• OBJECTIVE
Rewrite the tool documentation between "3.3 Interactive Mode" and "is in progress.", inclusive, using "splitting process" in place of "split operation".

• PASSAGE

— Start —

3.2 Command-Line Interface

  • Usage:
    DTS <filename> [-f/--files N] [-l/--lines N] [-nh/--NoHeader] [-q/--quiet] [-o/--output PATH] [-n/--name STRING] [-r/--range START...END]
    DTS -h/--help
  • Range Flag (-r, --range): The range is specified with a ... separator (e.g., -r 1000...5000).

3.3 Interactive Mode (Windows)

This mode is triggered when the executable is launched on Windows with a single argument (i.e., a file dragged onto it).

  • Workflow:
    1. File Analysis: The tool first performs a quick scan to count the total number of lines in the file.
    2. Display Info: It prints a summary including the filename, path, and total line count.
    3. Interactive Prompts: It guides the user through a series of questions to configure the split operation:
      • "Does this file have a header (default is Y)?"
      • "Select a split mode (1/2):" (1: By file count, 2: By line count)
      • "Enter number of files:" or "Enter max lines per file:"
    4. Processing: It executes the split operation, displaying an animated spinner (--/|\\--) to indicate that work is in progress.
    5. Completion: Upon success, it shows a "Completed." message and waits for the user to press ENTER before exiting.

4. Architecture

  • Language: Go stdlib.
  • Components: Parser, Byte Counter/Indexer, Range Seeker, Header Extractor, Splitter, Writers.
  • Data Flow:
    1. Detect Mode: On startup, check runtime.GOOS and len(os.Args). If it matches the criteria for interactive mode on Windows, launch the interactive Q&A flow to populate the configuration.
    2. Parse Flags: If not in interactive mode, parse command-line flags to populate the configuration.
    3. Open File: Open the binary file with platform-specific performance hints.
    4. Count & Index: Concurrently count lines and build the sparse index if required (for -f mode or ranges involving COF/EOF).
    5. Resolve & Seek: Resolve the line range and seek to the start position.

— End —

• MATERIAL PROVIDED
— Start —

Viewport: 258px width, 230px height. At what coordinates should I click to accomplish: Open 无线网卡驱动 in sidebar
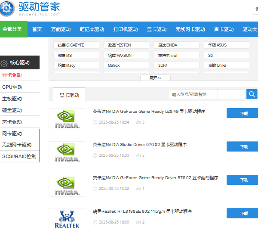tap(17, 145)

— End —

• THE OUTPUT
3.3 Interactive Mode (Windows)

This mode is triggered when the executable is launched on Windows with a single argument (i.e., a file dragged onto it).

  • Workflow:
    1. File Analysis: The tool first performs a quick scan to count the total number of lines in the file.
    2. Display Info: It prints a summary including the filename, path, and total line count.
    3. Interactive Prompts: It guides the user through a series of questions to configure the splitting process:
      • "Does this file have a header (default is Y)?"
      • "Select a split mode (1/2):" (1: By file count, 2: By line count)
      • "Enter number of files:" or "Enter max lines per file:"
    4. Processing: It executes the splitting process, displaying an animated spinner (--/|\\--) to indicate that work is in progress.